La main tendue de l'Albertain

Québec 2007 - le facteur «Canada»


Révision du Programme de péréquation, déblocage sur le financement des universités, renoncement du fédéral à son pouvoir de dépenser: Stephen Harper va-t-il changer la nature du Canada?


C’est la première fois en temps de paix — si on peut dire — qu’un premier ministre fédéral fait d’aussi grandes ouvertures aux provinces et en particulier au Québec. D’ordinaire, c’est en pleine crise des relations fédérales-provinciales que les choses se débloquent et que le gouvernement fédéral délie les cordons de sa bourse. L’an dernier, au lendemain de l’élection de Stephen Harper, j’évoquais «le retour au fédéralisme coopératif» (Sans-papier, 1er mars 2006). Nous y sommes…
Prenons le pouvoir fédéral de dépenser dans les champs de compétence des provinces, auquel les libéraux et leur nouveau chef, Stéphane Dion, tiennent comme à la prunelle des yeux de Pierre Trudeau: le premier ministre conservateur se dit prêt à en limiter les effets, voire à l’abandonner.
Jean Chrétien avait fait une proposition en ce sens dans son discours du Trône du 27 février 1996, mais c’était au lendemain d’un référendum qu’il avait failli perdre, et tandis que régnait un sentiment de panique générale. (On ne savait pas encore, par ailleurs, qu’en même temps il créait, dans le plus grand secret, un vaste programme de propagande qui serait un jour connu comme le «programme des commandites».)
Il n’y a rien de tout cela en ce moment, sinon la perspective d’une campagne électorale. Discrètement, fonctionnaires et ministres fédéraux et provinciaux se réunissent, échangent des documents de travail. Le climat est bon parce que, quoi qu’en dise le Bloc québécois, les principaux engagements des conservateurs ont été tenus. À la suite d’une erreur tactique des souverainistes, le Québec a même obtenu sa reconnaissance comme «nation». Il restait encore à aborder le délicat dossier du déséquilibre fiscal…
Des fuites calculées ont permis d’apprendre que le Québec recevrait sans doute des sommes supplémentaires de l’ordre de 2 milliards de dollars par année. Cet argent viendrait s’ajouter aux 5 milliards de paiements de péréquation et aux 7,5 milliards de transferts sociaux. «Trop peu», diront les souverainistes, qui prétendent que le Québec devrait recevoir près de 4 milliards de dollars supplémentaires. «Envoie tout de même», diront les libéraux de Jean Charest, trop heureux d’utiliser cet argent pour remplir leur panier de promesses électorales.
La Saskatchewan et Terre-Neuve protestent contre ces changements au régime de péréquation, qui réduisent les transferts aux provinces productrices de pétrole.
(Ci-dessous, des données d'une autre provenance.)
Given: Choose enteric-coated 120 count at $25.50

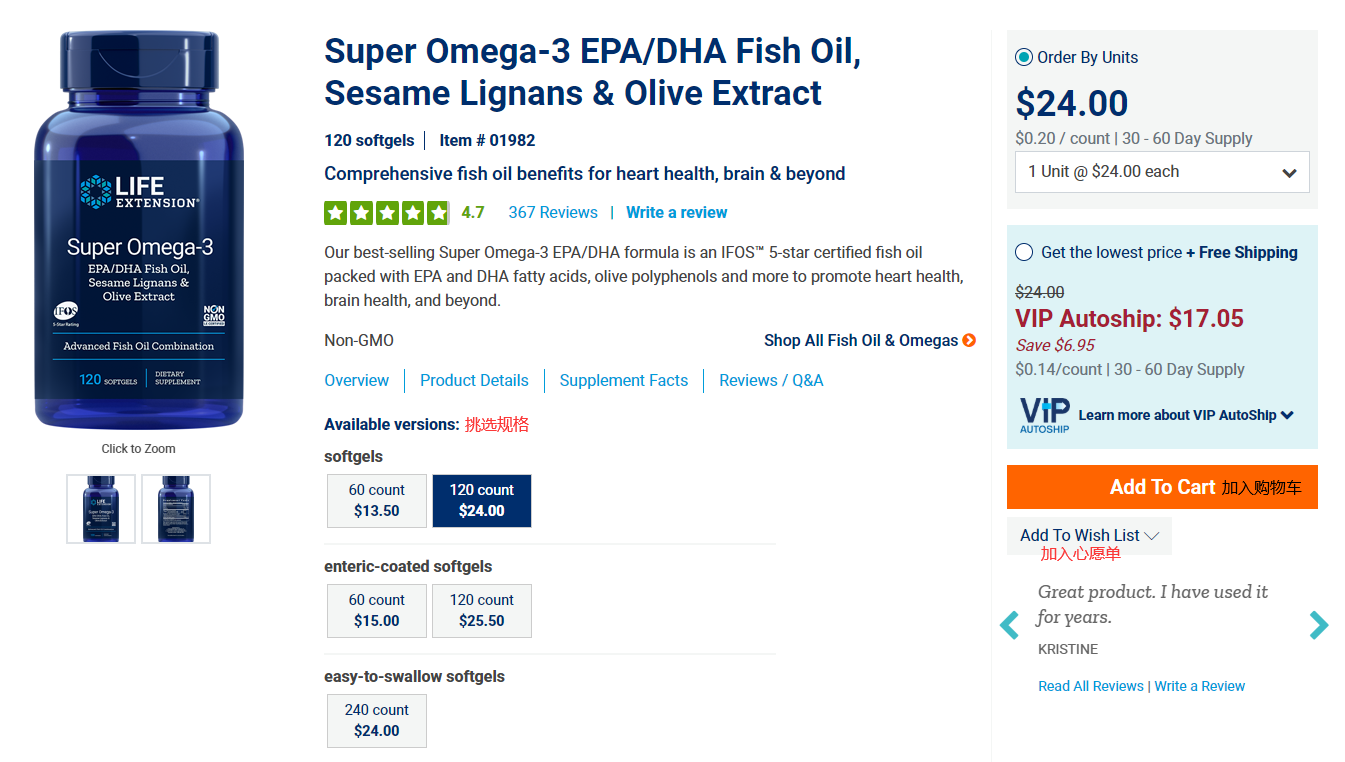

La belle affaire: les deux provinces ont, ensemble, 21 sièges aux Communes, contre 75 pour le Québec. Harper et ses stratèges savent compter! Quant à l’Alberta, elle accumule tellement de surplus qu’elle ne se donne même plus la peine de protester.
La répartition de la manne des grands contrats militaires commence, elle aussi, à soulever les passions. Des ministres du Québec, Michael Fortier en particulier, réclament 60% des investissements dans l’aérospatiale, ce qui correspond à la part de production de la province dans ce domaine. Cela entraîne des protestations ailleurs au Canada, où on ressort les vieux démons du contrat d’entretien des CF 18. (En 1986, ce contrat de plus d’un milliard de dollars avait été accordé à Bombardier, même si l’entreprise Bristol, de Winnipeg, avait présenté une soumission plus avantageuse pour la Défense nationale…)
Les accusations de favoritisme à l’égard du Québec et la grogne qui en découle n’inquiètent personne dans l’entourage de Stephen Harper. Au contraire. Discrètement évoquées au Québec, elles tendent à confirmer que les «bleus» de Harper, tout comme ceux de Brian Mulroney dans les années 1980, sont prêts à tout pour séduire la Belle Province.
Mieux encore, les analystes du reste du Canada voient là une nouvelle tentative de rapprochement entre le Québec et l’Ouest qui pourrait assurer, une fois pour toutes, la survie de la Confédération. Vingt ans après Brian Mulroney, Stephen Harper propose, sans le clamer trop fort, une autre forme de «réconciliation nationale».
Cela suffira-t-il à faire oublier les reculs de la politique environnementale ou l’alignement un peu trop voyant de la politique étrangère canadienne sur celle des États-Unis? Dans une certaine mesure, la question est secondaire, puisqu’il est maintenant acquis que des élections auront lieu au Québec avant que Stephen Harper affronte son propre électorat. Un climat d’entente cordiale entre Québec et Ottawa, ainsi qu’un budget fédéral généreux, c’est à peu près tout ce dont Jean Charest a besoin pour survivre.